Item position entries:
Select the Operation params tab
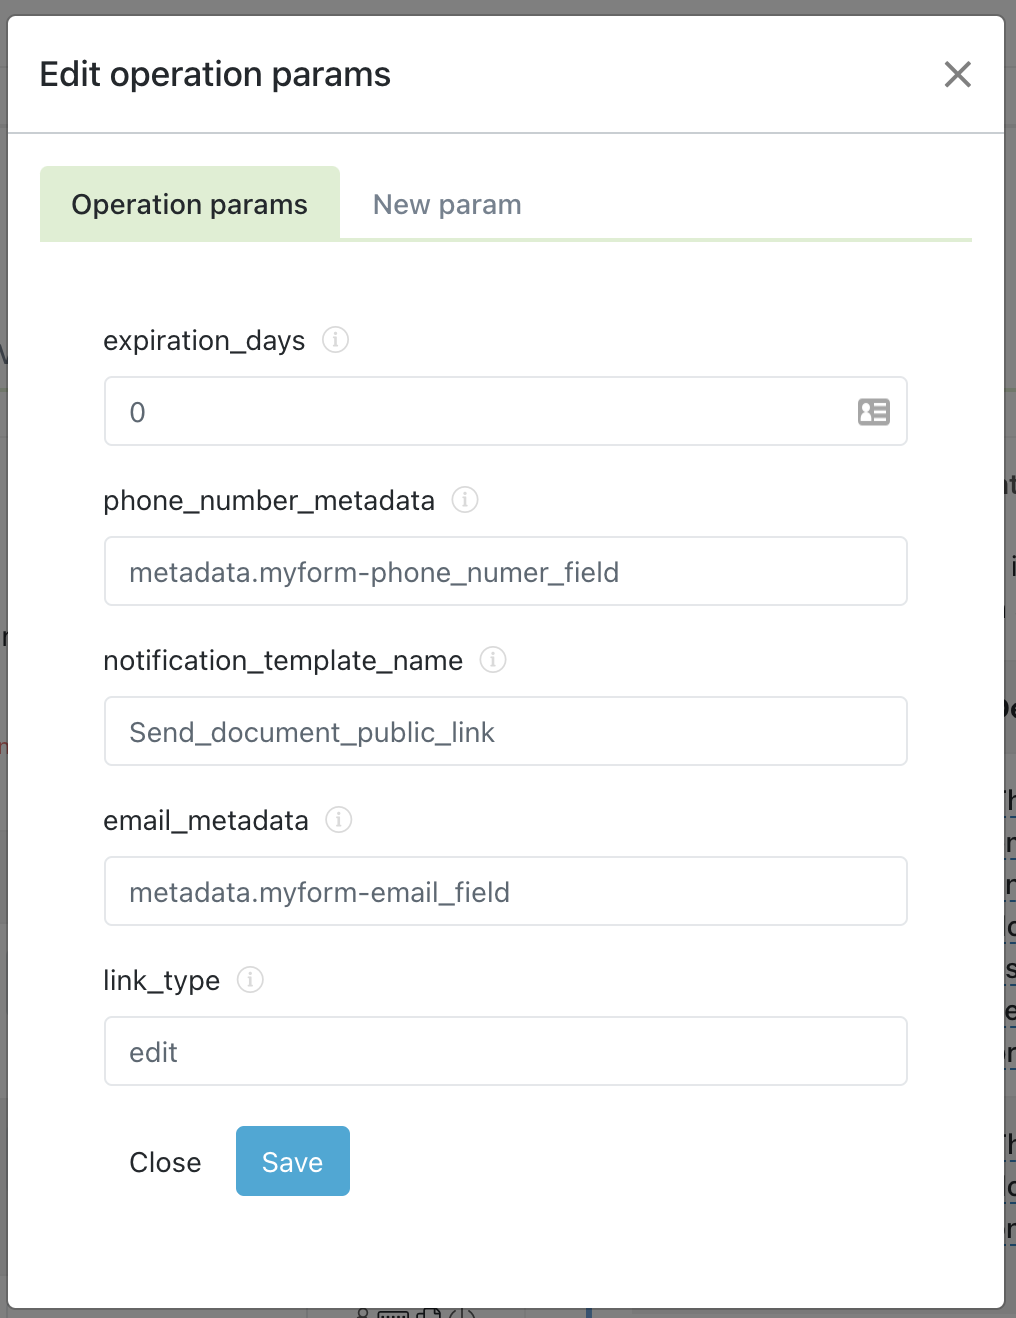The width and height of the screenshot is (1016, 1318). click(x=189, y=204)
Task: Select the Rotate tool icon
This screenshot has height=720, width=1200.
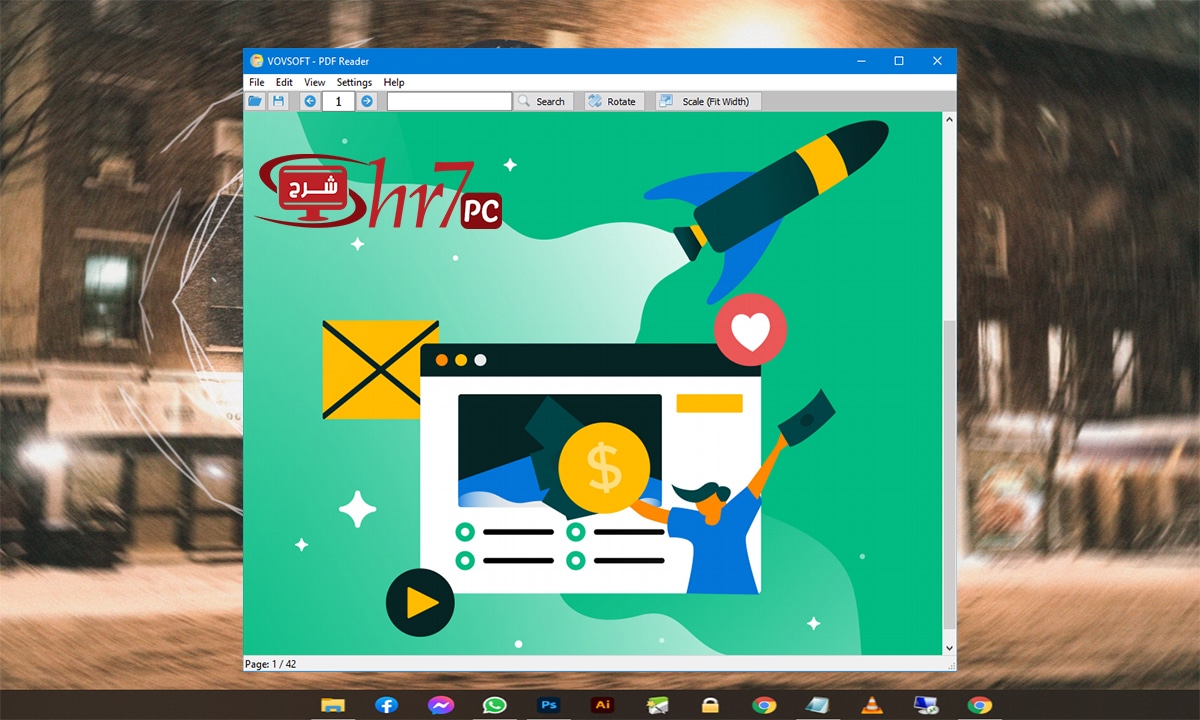Action: point(594,100)
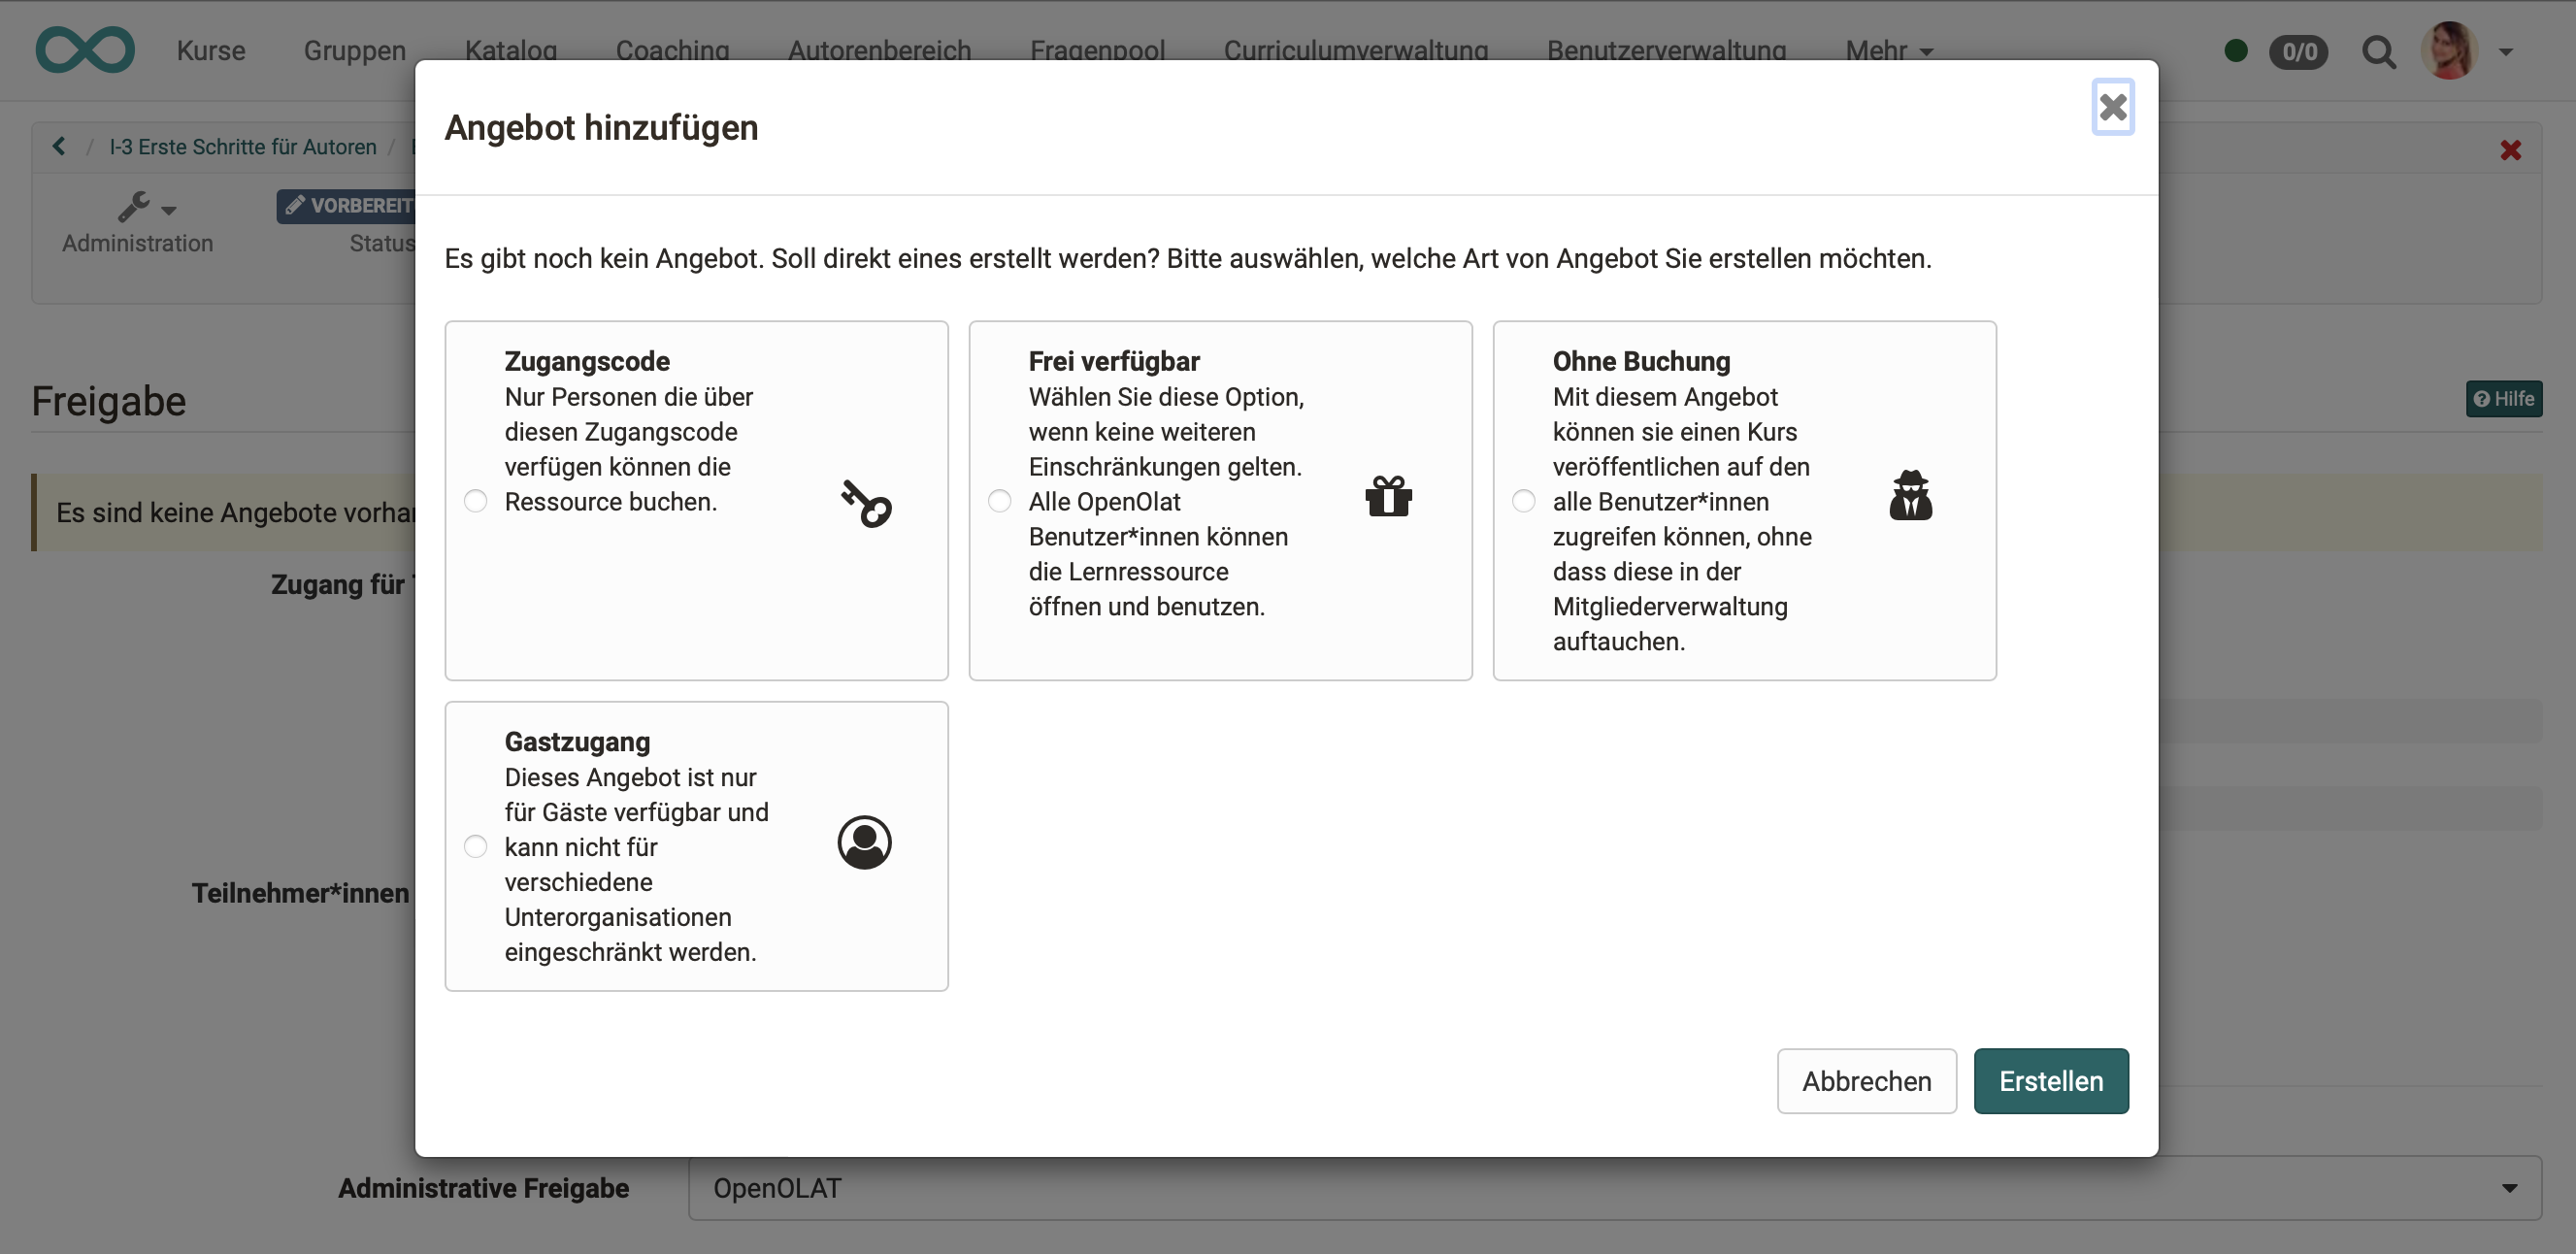Screen dimensions: 2576x1254
Task: Expand the Administrative Freigabe dropdown
Action: pyautogui.click(x=2509, y=1187)
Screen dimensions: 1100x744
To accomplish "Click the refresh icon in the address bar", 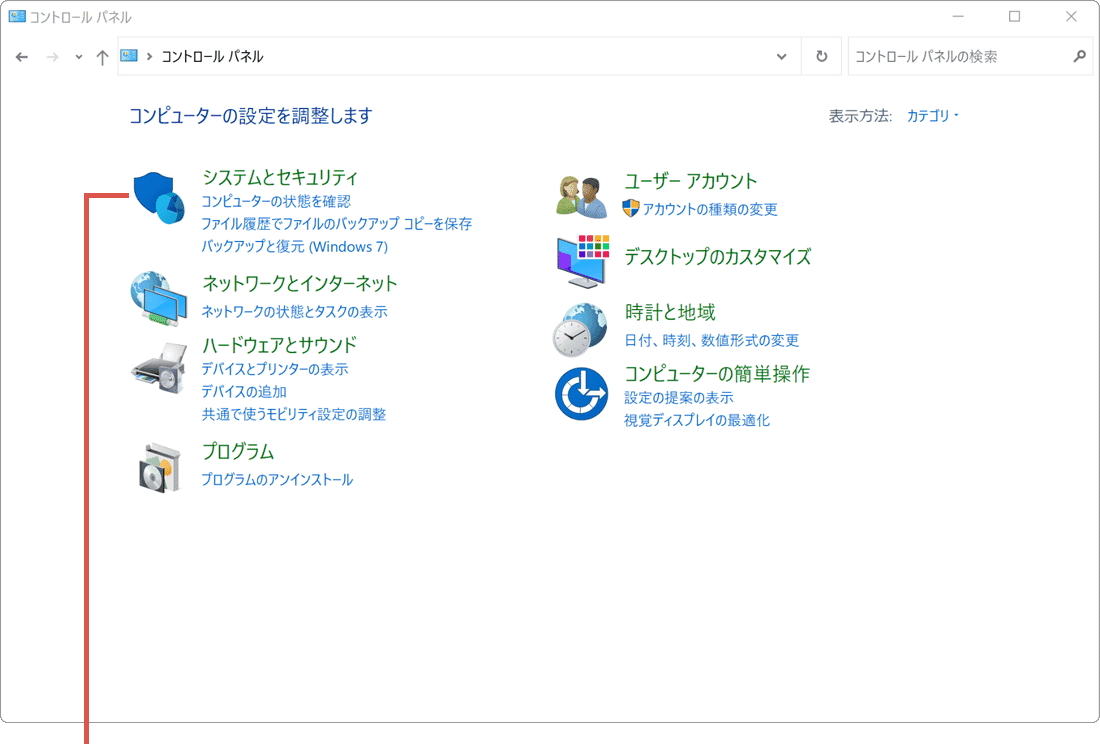I will (821, 56).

• The request
Copy the lines of the material from the line with "Task: Select the Rotate tool icon" up to and including the line with "Action: pyautogui.click(x=2509, y=1187)", keeping each one unchanged. Leave the pictures out.

• Written reply
Task: Select the Rotate tool icon
This screenshot has height=720, width=1200.
Action: point(594,100)
Screen dimensions: 2576x1254
Task: Expand the Administrative Freigabe dropdown
Action: pyautogui.click(x=2509, y=1187)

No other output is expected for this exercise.